No verão, a conta muda. Florações tóxicas de algas - as marés vermelhas - se concentram em águas costeiras mais quentes e podem tornar os mariscos perigosos para consumo. Além disso, o calor acelera a deterioração. A margem de segurança é curta.

Por isso, a queda de coletas no verão dificilmente foi coincidência. Um estudo sobre o comportamento costeiro dos neandertais já havia confirmado que eles consumiam mariscos com regularidade, mas ainda não se sabia - tão no passado - se escolhiam a estação adequada.

A nutrição fazia valer a pena

Os moluscos de Los Aviones tinham peso nutricional real. Mariscos estão entre as fontes naturais mais ricas em ácidos graxos ômega-3 e em zinco - nutrientes essenciais para o funcionamento do cérebro e a saúde reprodutiva.

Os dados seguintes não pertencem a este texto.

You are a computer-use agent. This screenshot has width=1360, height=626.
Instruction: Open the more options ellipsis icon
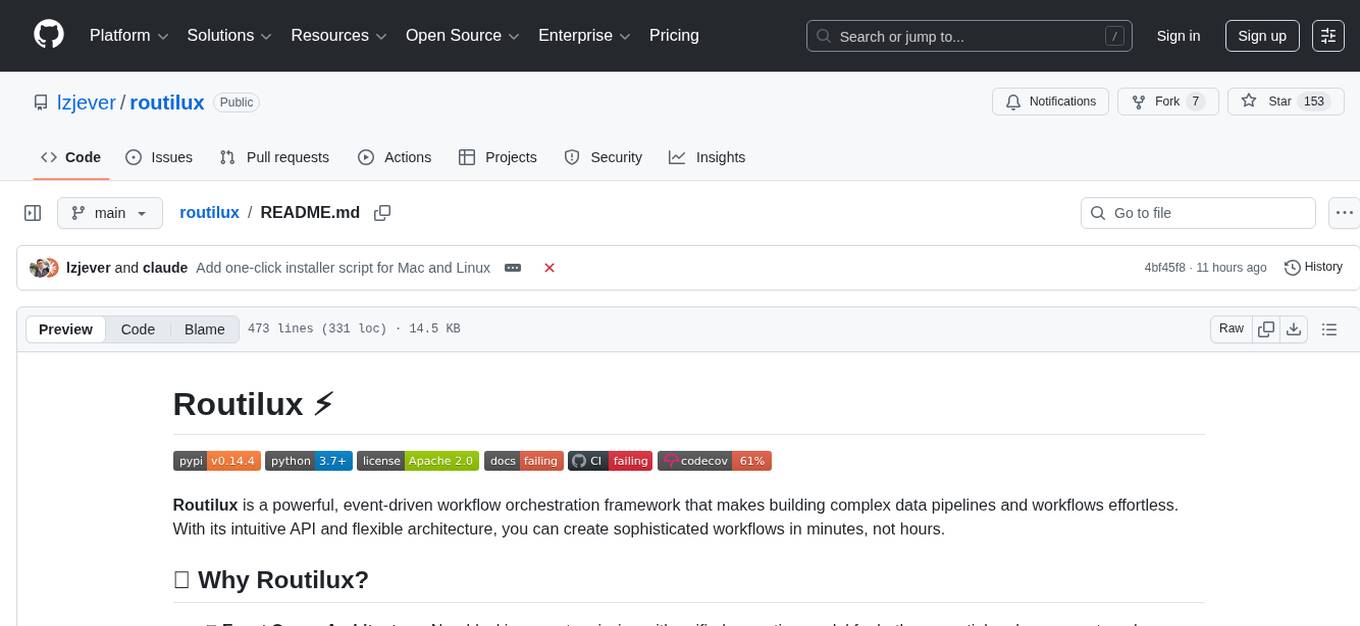coord(1344,212)
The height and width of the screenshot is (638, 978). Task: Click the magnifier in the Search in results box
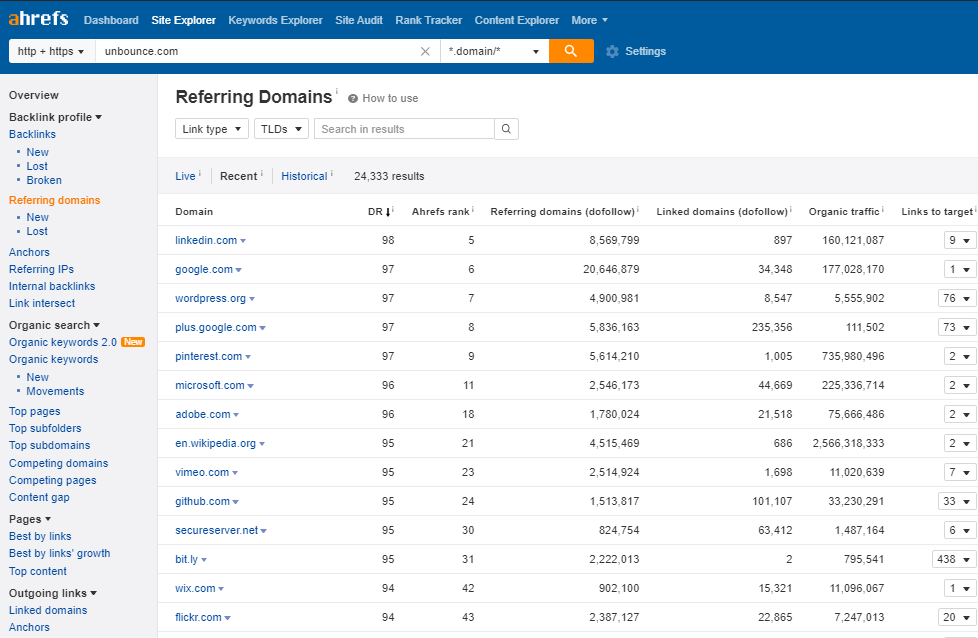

Pesquisas sobre nutrição de alimentos marinhos colocam consistentemente os mariscos entre as principais fontes dietéticas desses compostos - um benefício que atinge o pico quando o rendimento de carne é maior, em geral no inverno.

Coletar na época certa, portanto, significava que os neandertais não estavam apenas se alimentando. Eles aumentavam a qualidade nutricional e extraíam mais de cada ida à costa.

O planejamento sazonal aparece

A Península Ibérica vem se tornando uma das regiões centrais da arqueologia para compreender toda a amplitude das capacidades neandertais.

Sítios do sul da Espanha e de Portugal já apresentaram evidências de ornamentação simbólica e uso de pigmentos. Los Aviones agora acrescenta indícios de estratégia alimentar sazonal.

Os autores descrevem o que encontraram em Los Aviones como uma forma plenamente moderna de obter alimento. Os neandertais não apenas chegavam ao litoral e pegavam o que houvesse.

Eles acompanhavam as estações, acertavam o timing das coletas e administravam com cuidado os riscos de errar esse momento. Isso é planejamento, não instinto.

A arqueologia, a partir daqui, pode investigar quando esse tipo de planejamento sazonal surgiu pela primeira vez e como ele pode ter se relacionado a outros aspectos da vida social neandertal.

A distância entre a cognição neandertal e a nossa vem diminuindo há anos. Este estudo adiciona mais uma dimensão a esse quadro: um litoral, um calendário.